Set problem>
Please go through all of the records below and replace "Viewport" with "Window", changing nothing else.
Begin
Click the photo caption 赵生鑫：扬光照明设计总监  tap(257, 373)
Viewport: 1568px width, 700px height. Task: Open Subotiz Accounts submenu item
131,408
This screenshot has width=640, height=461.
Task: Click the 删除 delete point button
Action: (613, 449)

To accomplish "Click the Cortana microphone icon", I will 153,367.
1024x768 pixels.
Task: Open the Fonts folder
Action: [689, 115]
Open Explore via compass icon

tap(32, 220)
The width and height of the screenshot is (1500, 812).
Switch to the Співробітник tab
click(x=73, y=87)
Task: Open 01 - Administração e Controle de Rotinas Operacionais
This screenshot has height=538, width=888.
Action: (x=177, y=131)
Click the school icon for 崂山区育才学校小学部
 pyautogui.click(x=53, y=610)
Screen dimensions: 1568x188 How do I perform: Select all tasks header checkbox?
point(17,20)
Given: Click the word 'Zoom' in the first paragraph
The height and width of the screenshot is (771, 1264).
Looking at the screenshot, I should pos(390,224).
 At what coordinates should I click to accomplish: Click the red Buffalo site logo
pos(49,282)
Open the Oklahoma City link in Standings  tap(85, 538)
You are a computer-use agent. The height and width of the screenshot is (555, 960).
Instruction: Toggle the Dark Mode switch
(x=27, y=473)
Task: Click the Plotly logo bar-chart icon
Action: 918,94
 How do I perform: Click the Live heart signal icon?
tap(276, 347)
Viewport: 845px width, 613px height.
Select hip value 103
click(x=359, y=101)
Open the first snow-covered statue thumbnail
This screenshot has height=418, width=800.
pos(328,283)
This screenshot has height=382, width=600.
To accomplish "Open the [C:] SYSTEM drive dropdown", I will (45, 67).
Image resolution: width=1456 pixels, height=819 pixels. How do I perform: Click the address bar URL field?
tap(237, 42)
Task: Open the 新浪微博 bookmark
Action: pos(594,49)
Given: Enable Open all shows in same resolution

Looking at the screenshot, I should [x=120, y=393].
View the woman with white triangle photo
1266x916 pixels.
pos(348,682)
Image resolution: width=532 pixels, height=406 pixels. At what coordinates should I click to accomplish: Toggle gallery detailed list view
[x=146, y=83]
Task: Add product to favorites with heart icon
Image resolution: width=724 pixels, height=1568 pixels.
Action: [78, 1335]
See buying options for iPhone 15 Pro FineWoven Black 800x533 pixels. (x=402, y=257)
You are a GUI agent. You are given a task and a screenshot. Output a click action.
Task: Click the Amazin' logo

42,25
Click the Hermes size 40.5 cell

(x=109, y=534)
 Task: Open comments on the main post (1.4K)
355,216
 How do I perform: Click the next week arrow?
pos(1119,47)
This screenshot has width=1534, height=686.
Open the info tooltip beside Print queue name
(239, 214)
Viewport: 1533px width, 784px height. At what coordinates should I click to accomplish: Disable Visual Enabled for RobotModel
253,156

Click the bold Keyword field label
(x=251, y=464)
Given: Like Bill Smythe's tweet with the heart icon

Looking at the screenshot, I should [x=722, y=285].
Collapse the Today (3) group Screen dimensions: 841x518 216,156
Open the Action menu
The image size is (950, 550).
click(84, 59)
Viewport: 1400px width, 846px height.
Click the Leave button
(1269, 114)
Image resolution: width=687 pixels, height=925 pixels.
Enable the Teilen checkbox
End
Solution to the problem>
Click the photo caption 赵生鑫：扬光照明设计总监  tap(257, 373)
Window: 1568px width, 700px height. Task: Open Subotiz Accounts submenu item
131,408
This screenshot has width=640, height=461.
Task: Click the 删除 delete point button
Action: (613, 449)

To accomplish "Click the Cortana microphone icon", I will 153,367.
1024x768 pixels.
Task: Open the Fonts folder
Action: [689, 115]
Open Explore via compass icon

tap(32, 220)
The width and height of the screenshot is (1500, 812).
Switch to the Співробітник tab
click(x=73, y=87)
Task: Open 01 - Administração e Controle de Rotinas Operacionais
This screenshot has height=538, width=888.
Action: (x=177, y=131)
Click the school icon for 崂山区育才学校小学部
 pyautogui.click(x=53, y=610)
Screen dimensions: 1568x188 How do I perform: Select all tasks header checkbox?
point(17,20)
Given: Click the word 'Zoom' in the first paragraph
The height and width of the screenshot is (771, 1264).
Looking at the screenshot, I should pos(390,224).
 At what coordinates should I click to accomplish: Click the red Buffalo site logo
pos(49,282)
Open the Oklahoma City link in Standings  tap(85, 538)
You are a computer-use agent. The height and width of the screenshot is (555, 960).
Instruction: Toggle the Dark Mode switch
(x=27, y=473)
Task: Click the Plotly logo bar-chart icon
Action: 918,94
 How do I perform: Click the Live heart signal icon?
tap(276, 347)
Window: 845px width, 613px height.
Select hip value 103
click(x=359, y=101)
Open the first snow-covered statue thumbnail
This screenshot has height=418, width=800.
pos(328,283)
This screenshot has height=382, width=600.
To accomplish "Open the [C:] SYSTEM drive dropdown", I will (45, 67).
Image resolution: width=1456 pixels, height=819 pixels. How do I perform: Click the address bar URL field?
tap(237, 42)
Task: Open the 新浪微博 bookmark
Action: pos(594,49)
Given: Enable Open all shows in same resolution

Looking at the screenshot, I should [x=120, y=393].
View the woman with white triangle photo
1266x916 pixels.
pos(348,682)
Image resolution: width=532 pixels, height=406 pixels. At what coordinates should I click to accomplish: Toggle gallery detailed list view
[x=146, y=83]
Task: Add product to favorites with heart icon
Image resolution: width=724 pixels, height=1568 pixels.
Action: [78, 1335]
See buying options for iPhone 15 Pro FineWoven Black 800x533 pixels. (x=402, y=257)
You are a GUI agent. You are given a task and a screenshot. Output a click action.
Task: Click the Amazin' logo

42,25
Click the Hermes size 40.5 cell

(x=109, y=534)
 Task: Open comments on the main post (1.4K)
355,216
 How do I perform: Click the next week arrow?
pos(1119,47)
This screenshot has width=1534, height=686.
Open the info tooltip beside Print queue name
(239, 214)
Window: 1533px width, 784px height. At what coordinates should I click to accomplish: Disable Visual Enabled for RobotModel
253,156

Click the bold Keyword field label
(x=251, y=464)
Given: Like Bill Smythe's tweet with the heart icon

Looking at the screenshot, I should [x=722, y=285].
Collapse the Today (3) group Screen dimensions: 841x518 216,156
Open the Action menu
The image size is (950, 550).
click(84, 59)
Window: 1400px width, 846px height.
Click the Leave button
(1269, 114)
Image resolution: width=687 pixels, height=925 pixels.
Enable the Teilen checkbox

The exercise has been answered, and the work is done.